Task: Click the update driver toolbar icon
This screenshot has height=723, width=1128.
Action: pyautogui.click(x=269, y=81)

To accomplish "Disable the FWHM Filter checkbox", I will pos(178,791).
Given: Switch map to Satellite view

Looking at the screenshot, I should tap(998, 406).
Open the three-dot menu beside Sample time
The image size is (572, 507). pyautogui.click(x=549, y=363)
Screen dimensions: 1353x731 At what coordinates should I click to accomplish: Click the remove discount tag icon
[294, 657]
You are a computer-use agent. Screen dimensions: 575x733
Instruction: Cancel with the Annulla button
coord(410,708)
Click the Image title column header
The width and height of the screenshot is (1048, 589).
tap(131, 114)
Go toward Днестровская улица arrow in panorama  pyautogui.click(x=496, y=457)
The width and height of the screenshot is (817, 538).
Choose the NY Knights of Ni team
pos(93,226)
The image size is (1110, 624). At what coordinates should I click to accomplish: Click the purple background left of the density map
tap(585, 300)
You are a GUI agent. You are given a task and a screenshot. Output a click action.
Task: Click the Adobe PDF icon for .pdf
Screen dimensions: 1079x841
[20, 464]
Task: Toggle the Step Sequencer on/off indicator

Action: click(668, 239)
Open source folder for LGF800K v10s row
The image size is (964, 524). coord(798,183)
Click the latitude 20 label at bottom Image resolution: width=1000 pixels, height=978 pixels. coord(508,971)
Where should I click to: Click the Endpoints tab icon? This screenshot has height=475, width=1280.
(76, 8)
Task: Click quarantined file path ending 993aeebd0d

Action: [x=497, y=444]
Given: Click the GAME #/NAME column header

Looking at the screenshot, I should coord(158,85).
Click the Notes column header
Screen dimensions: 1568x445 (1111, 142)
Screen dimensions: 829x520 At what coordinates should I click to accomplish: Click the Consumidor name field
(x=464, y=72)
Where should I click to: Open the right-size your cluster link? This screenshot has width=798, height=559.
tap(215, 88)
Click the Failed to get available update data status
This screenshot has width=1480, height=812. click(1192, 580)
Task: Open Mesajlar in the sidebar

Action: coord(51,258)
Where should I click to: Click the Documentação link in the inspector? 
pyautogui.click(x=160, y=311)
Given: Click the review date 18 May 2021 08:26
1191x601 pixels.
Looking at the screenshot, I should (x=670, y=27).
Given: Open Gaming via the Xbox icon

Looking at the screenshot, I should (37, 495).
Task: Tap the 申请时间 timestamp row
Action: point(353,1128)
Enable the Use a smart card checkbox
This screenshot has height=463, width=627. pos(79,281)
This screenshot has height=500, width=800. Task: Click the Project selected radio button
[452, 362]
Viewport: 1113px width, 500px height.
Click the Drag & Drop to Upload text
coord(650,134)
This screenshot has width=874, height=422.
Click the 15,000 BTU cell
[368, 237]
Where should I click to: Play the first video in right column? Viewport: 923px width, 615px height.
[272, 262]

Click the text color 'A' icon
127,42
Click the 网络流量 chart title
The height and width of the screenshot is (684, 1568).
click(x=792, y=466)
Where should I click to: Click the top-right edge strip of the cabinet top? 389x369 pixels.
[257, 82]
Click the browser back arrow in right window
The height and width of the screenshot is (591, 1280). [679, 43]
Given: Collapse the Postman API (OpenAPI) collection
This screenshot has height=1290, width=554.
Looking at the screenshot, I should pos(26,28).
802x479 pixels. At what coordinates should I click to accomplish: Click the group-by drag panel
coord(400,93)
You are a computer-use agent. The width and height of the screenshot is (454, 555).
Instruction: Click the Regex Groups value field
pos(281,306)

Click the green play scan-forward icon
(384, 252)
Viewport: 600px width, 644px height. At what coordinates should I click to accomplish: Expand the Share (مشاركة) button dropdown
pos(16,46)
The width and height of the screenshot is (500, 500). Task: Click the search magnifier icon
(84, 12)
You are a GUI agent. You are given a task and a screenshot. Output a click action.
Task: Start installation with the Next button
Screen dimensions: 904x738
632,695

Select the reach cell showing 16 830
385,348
______
**Activity**
Find each line in the data above with the word "title", then copy it.

**Task output**
Click the Image title column header
Click the 网络流量 chart title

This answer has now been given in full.